** Information provided follows **
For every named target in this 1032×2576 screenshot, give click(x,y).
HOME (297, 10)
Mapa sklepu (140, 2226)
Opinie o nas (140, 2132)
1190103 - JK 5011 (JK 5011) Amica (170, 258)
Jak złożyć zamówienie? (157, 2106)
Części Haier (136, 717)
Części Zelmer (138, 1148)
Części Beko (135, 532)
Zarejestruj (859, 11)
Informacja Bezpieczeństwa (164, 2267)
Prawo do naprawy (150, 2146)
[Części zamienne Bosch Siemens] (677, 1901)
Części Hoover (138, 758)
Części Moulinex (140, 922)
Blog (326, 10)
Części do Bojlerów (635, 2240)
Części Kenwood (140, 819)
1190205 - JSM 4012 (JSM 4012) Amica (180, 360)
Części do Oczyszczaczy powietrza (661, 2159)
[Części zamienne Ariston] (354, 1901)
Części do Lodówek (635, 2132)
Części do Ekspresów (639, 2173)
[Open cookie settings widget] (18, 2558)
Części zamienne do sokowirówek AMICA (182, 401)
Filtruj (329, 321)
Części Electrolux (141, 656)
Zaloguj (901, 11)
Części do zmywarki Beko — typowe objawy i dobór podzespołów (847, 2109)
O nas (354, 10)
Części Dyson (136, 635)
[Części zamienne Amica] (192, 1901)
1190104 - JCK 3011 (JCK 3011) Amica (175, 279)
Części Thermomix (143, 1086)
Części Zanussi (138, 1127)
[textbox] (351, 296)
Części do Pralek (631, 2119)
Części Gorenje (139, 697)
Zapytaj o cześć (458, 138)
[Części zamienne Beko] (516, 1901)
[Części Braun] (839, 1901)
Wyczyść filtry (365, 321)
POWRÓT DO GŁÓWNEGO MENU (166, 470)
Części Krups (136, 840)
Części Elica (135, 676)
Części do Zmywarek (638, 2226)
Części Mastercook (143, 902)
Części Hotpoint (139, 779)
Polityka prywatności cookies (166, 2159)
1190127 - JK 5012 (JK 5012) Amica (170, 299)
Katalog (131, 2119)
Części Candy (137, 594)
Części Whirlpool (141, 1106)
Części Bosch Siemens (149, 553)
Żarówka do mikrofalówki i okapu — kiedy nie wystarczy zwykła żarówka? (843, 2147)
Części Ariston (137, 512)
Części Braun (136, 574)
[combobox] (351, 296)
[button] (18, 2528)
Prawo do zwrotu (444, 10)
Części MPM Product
** End of Information provided **
What you give back should be exactly the lines of the entries above from the one containing "Wyczyść filtry (365, 321)" to the end, and nothing more.

Wyczyść filtry (365, 321)
POWRÓT DO GŁÓWNEGO MENU (166, 470)
Części Krups (136, 840)
Części Elica (135, 676)
Części do Zmywarek (638, 2226)
Części Mastercook (143, 902)
Części Hotpoint (139, 779)
Polityka prywatności cookies (166, 2159)
1190127 - JK 5012 (JK 5012) Amica (170, 299)
Katalog (131, 2119)
Części Candy (137, 594)
Części Whirlpool (141, 1106)
Części Bosch Siemens (149, 553)
Żarówka do mikrofalówki i okapu — kiedy nie wystarczy zwykła żarówka? (843, 2147)
Części Ariston (137, 512)
Części Braun (136, 574)
[combobox] (351, 296)
[button] (18, 2528)
Prawo do zwrotu (444, 10)
Części MPM Product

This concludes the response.